Bimbo seviziato, umiliato e filmato da ragazzini poco più grandi: “Bisogna smetterla di stare sempre dalla parte di chi commette reati, ritenendo che poiché sono minorenni devono essere compresi, protetti e quindi in parte anche giustificati”.
Parla l’esperto Luca Pisano, psicologo psicoterapeuta, Direttore Master in Criminologia IFOS.
Un commento su quanto è accaduto
“Le parole non bastano per descrivere il cedimento morale e giuridico che attanaglia la nostra società, la famiglia e di conseguenza i nostri giovani. Nelle vicinanze di Cagliari, secondo quanto riportato dalla cronaca, alcuni ragazzini avrebbero seviziato un bambino di undici anni, e le ragazze presenti avrebbero filmato gli abusi. Non è mia intenzione commentare i fatti specifici, sui quali nulla è ancora accertato: posso portare una riflessione più generale sul disagio giovanile, che questa vicenda ha semplicemente riportato alla luce”.
Quali sono le cause di questo disagio?
“Dopo un decennio di esposizione a serie tv, videogame, canzoni trap/drill che inneggiano alla violenza, senza contare tutti gli altri fattori di rischio, non mi sembra inverosimile ipotizzare che sempre più ragazzini e ragazzine non abbiano sufficientemente sviluppato l’empatia, la capacità di cogliere il dolore dell’altro. Se poi l’educazione è trasferita dalle agenzie educative ai reel o brain-rot dei social media, può capitare che divertirsi significhi, per sempre più giovani, farsi del male (alcol, droghe), oppure fare del male (abusi, lesioni, risse, spaccio). Perché questi sono i modelli che sono trasmessi, basati prevalentemente sulla diseducazione a pensare”.

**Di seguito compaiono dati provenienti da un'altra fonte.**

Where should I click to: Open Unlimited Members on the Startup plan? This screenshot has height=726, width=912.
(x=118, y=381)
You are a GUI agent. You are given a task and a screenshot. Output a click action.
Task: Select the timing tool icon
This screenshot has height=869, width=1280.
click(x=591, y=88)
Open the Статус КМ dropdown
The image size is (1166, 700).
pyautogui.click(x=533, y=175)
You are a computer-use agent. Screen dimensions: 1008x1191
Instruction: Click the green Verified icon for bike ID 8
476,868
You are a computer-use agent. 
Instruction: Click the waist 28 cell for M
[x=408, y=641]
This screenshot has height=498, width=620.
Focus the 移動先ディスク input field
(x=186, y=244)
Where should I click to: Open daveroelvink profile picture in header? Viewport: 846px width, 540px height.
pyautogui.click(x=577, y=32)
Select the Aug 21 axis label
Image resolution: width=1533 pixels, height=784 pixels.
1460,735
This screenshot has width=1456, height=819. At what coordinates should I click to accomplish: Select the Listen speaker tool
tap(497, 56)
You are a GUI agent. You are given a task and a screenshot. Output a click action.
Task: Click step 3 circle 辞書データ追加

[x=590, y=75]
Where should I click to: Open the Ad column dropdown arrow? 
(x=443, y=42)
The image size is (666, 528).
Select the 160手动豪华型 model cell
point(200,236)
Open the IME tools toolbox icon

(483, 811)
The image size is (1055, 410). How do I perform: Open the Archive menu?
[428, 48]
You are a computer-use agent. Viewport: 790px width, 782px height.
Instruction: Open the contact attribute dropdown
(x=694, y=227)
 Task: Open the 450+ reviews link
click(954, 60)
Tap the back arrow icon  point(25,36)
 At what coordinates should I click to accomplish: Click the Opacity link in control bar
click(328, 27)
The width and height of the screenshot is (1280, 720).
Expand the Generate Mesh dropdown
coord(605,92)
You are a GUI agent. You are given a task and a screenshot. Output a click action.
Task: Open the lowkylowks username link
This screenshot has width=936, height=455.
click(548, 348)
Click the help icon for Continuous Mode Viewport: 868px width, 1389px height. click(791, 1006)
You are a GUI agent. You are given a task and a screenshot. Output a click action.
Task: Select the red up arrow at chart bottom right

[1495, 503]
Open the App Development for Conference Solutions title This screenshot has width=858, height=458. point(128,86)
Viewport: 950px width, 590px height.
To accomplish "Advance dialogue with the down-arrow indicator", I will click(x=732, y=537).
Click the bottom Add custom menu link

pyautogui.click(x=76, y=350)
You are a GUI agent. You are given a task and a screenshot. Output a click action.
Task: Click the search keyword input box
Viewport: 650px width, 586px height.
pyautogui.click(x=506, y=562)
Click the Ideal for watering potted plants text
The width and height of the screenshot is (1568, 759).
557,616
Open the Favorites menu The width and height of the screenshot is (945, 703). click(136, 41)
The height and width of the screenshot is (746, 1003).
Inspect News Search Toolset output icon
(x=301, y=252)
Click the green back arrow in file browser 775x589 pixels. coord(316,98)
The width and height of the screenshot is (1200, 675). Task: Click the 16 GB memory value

Perché succede tutto questo?
“La filosofia e la psicologia evidenziano che la capacità di pensare – quella che stiamo perdendo – nasce dal rapporto con la realtà, con i fisiologici “urti” che si sviluppano nell’interazione con le altre persone, genitori, docenti, amici, etc. Ma da quando i giovani sono immersi nel digitale l’urto vero non c’è, e di conseguenza potrebbe non svilupparsi adeguatamente neanche l’autocoscienza, la capacità di pensare i propri comportamenti. Ragazzi e ragazze potrebbero manifestare, al contrario, conoscenza di comportamenti spesso violenti che riproducono senza empatia”.
Cosa fare?
“Nella città metropolitana di Cagliari si dovrebbe indire un minuto di silenzio in tutte le scuole di ogni ordine e grado – ogni volta che un giovane è vittima di aggressione – per ricordare che senza pensiero non ci sarà mai empatia. E poi bisogna iniziare a porsi domande. Occorre ogni volta comprendere se esistessero segnali di disagio, se fossero stati intercettati e se la rete educativa e sociale disponesse degli strumenti necessari per intervenire. Poi bisogna riflettere sul problema dei troppi bambini e ragazzini che ciondolano per parchi, o per la via di paesi e città, senza controllo genitoriale. Perché la società ha perso la sua capacità protettiva in un momento storico in cui i rischi sono particolarmente elevati?”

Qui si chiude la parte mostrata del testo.